I used the food processor to chop things, because it's faster and also because I don't want a chunky salsa, the way I would if it were going on chips or something like that. I did miss enough that there's going to be chunks, especially of onions. I have bags of frozen chopped onions from the harvest with the soft places, so it's fairly easy to measure.
I prefer lime to lemon juice. After this batch, though, I think I like a mix of vinegar to lime juice the best. As long as the juice is bottled, I believe the acidity is safe for canning. Vinegar would sort of be insurance too.
The trusty food processor turned these
Into this pretty quickly. Sometimes I poured off a little bit of juice -- it tends toward wateriness anyhow.
Spices like cumin and oregano add just the right flavor
And I use kosher salt because I haven't found canning salt in my area yet. It may not be perfect, but it works okay.
Simmer all the sauce for 20 minutes, then put in jars and process. Last night, I doubled the batch (according to the hot pepper amount) and only got nine pints.

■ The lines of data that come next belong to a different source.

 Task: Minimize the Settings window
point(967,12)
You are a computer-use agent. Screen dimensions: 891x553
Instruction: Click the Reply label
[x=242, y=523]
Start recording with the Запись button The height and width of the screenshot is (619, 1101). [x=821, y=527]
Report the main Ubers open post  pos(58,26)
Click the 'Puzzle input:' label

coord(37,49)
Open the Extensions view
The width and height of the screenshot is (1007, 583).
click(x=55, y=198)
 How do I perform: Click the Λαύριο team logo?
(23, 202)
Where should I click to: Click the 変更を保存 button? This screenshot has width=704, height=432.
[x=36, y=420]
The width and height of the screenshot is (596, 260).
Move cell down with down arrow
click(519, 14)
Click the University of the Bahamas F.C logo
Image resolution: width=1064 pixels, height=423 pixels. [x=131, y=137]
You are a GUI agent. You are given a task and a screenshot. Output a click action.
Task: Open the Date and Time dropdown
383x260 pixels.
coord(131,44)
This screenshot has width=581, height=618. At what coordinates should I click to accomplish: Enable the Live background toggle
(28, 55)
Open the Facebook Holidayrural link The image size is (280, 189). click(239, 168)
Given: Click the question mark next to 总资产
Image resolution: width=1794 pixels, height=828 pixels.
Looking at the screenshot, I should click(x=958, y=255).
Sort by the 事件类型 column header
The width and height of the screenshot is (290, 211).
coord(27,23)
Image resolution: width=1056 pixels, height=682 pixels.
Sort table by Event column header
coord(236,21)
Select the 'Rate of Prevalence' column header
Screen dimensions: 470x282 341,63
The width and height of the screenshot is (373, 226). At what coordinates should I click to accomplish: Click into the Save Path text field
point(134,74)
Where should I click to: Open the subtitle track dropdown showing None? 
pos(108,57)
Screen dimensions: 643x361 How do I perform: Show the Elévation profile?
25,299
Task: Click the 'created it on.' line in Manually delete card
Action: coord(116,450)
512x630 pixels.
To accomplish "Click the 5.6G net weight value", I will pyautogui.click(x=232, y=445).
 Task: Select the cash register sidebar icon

That's really pretty terrific - a batch of enchiladas takes about two. It would be more terrific if there weren't the equivalent of another five gallon bucket of peeled tomatillos waiting. I can freeze them, cook them and freeze them, can them whole, or go and get more peppers today and make another double batch. A new recipe for enchilada sauce crossed my radar while I was writing this, with larger amounts than mine. Maybe I'll try that one tomorrow night.
When I went to bed, the cat was nosing after one of the earwigs walking across the floor. Guess I didn't get them all when I swept. Eeew.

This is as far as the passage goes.